Dachhaken, sogenannte Sparrenanker, bilden die Schnittstelle zwischen der Dachkonstruktion eines Satteldachs und dem Montagesystem der Photovoltaikanlage. Die s-förmigen Metallhaken werden an den Sparren verschraubt, entlang des darunterliegenden Dachsteins nach vorne geführt und von dort aus über die Dachhaut. Ist die Last, die auf den Sparrenanker einwirkt, zu groß, verbiegt er sich nach unten. Wenn er dadurch auf dem Dachstein aufliegt, kann es schon zu spät sein – der Ziegel bricht. Denn die Ziegel können der Last, die durch den Haken auf einen Punkt geleitet wird, nicht lange standhalten.
Metall gegen Gummi
Es gibt etliche Möglichkeiten, Ziegelbruch zu vermeiden. Zum Beispiel auch Dachpfannen aus Metall. Sie ersetzen jeweils den Ziegel unterhalb eines Dachhakens und garantieren damit ein dauerhaft dichtes Dach. Außerdem stellen sie den Handwerker vor eine logistische Herausforderung. Denn jeder Dachziegeltyp braucht das passende Modell der Blechbedeckung. An dieser Stelle setzt Seidl mit seinem Roofprotector an – einer für alle. Und das zu einem günstigen Preis.

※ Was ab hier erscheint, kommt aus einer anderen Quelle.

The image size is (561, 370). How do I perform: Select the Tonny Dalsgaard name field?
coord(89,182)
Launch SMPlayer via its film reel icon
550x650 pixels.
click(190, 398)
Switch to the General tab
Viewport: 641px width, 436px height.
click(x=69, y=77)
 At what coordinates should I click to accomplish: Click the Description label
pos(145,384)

Nach etlichen Klebe- und Belastungstests in seiner Werkstatt hat Seidl eine Unterkonstruktion geschaffen, die Höchstlasten bis 450 Kilogramm trägt. Den 30 auf fünf Zentimeter großen Druckpunktverteiler fertigt er aus Kunststoff mit Glasfaseranteil. Durch den Glasfaseranteil hält das Bauteil hohen Drucklasten stand, der Kunststoff macht es unempfindlich gegen UV-Licht, Temperaturschwankungen und Nässe. Hier ist Seidl in seinem Element. Seit 25 Jahren beschäftigt er sich mit witterungsbeständigen Bauteilen aus Kunststoffmaterialien.

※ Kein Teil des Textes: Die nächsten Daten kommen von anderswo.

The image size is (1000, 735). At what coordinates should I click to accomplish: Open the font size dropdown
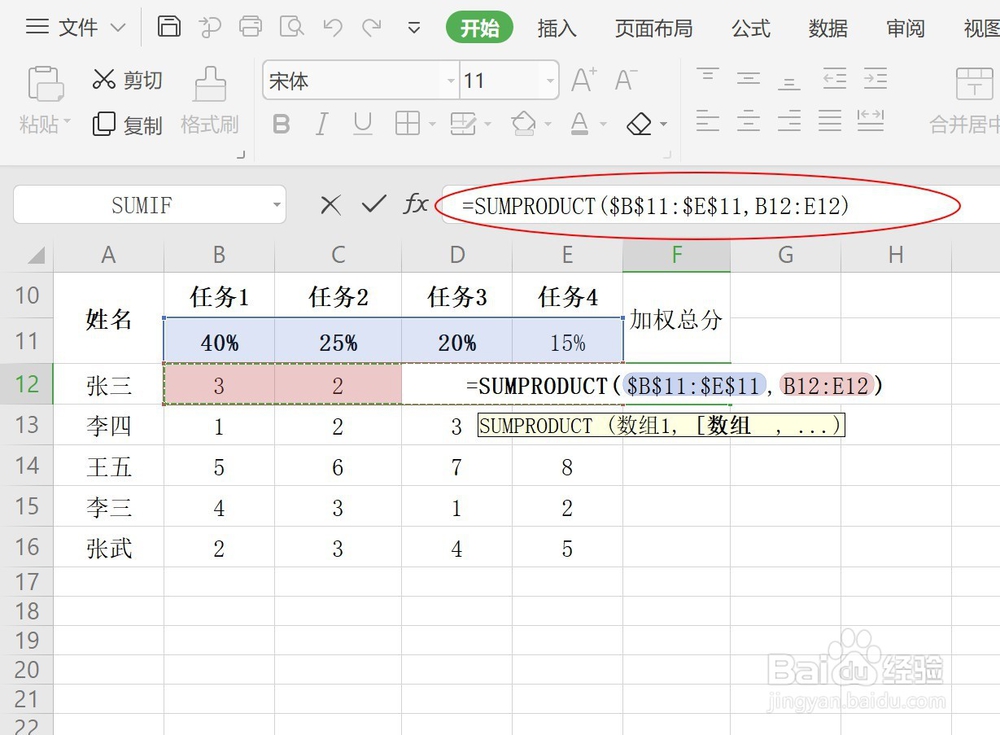point(549,80)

Für die Montage klebt der Installateur den Kunststoffriegel mit einem zähflüssigen Kleber quer über den Ziegel unterhalb des Dachhakens. Die Klebemasse gleicht die Formunterschiede zur Ziegelwölbung aus. So passt das Bauteil auf viele verschiedene Ziegelformen. Ein zusätzlicher Metallwinkel verbindet schließlich den Dachhaken mit dem Druckverteiler. Die Tests an seinem neuen Produkt führte der niederbayrische Erfinder mit einer Pumppresse durch, die er eigentlich für Autoteile entwickelt hatte. Jetzt soll auch der TÜV die Qualität der schmalen Platte aus Kunststoff und Glasfaser bescheinigen, sagt Seidl.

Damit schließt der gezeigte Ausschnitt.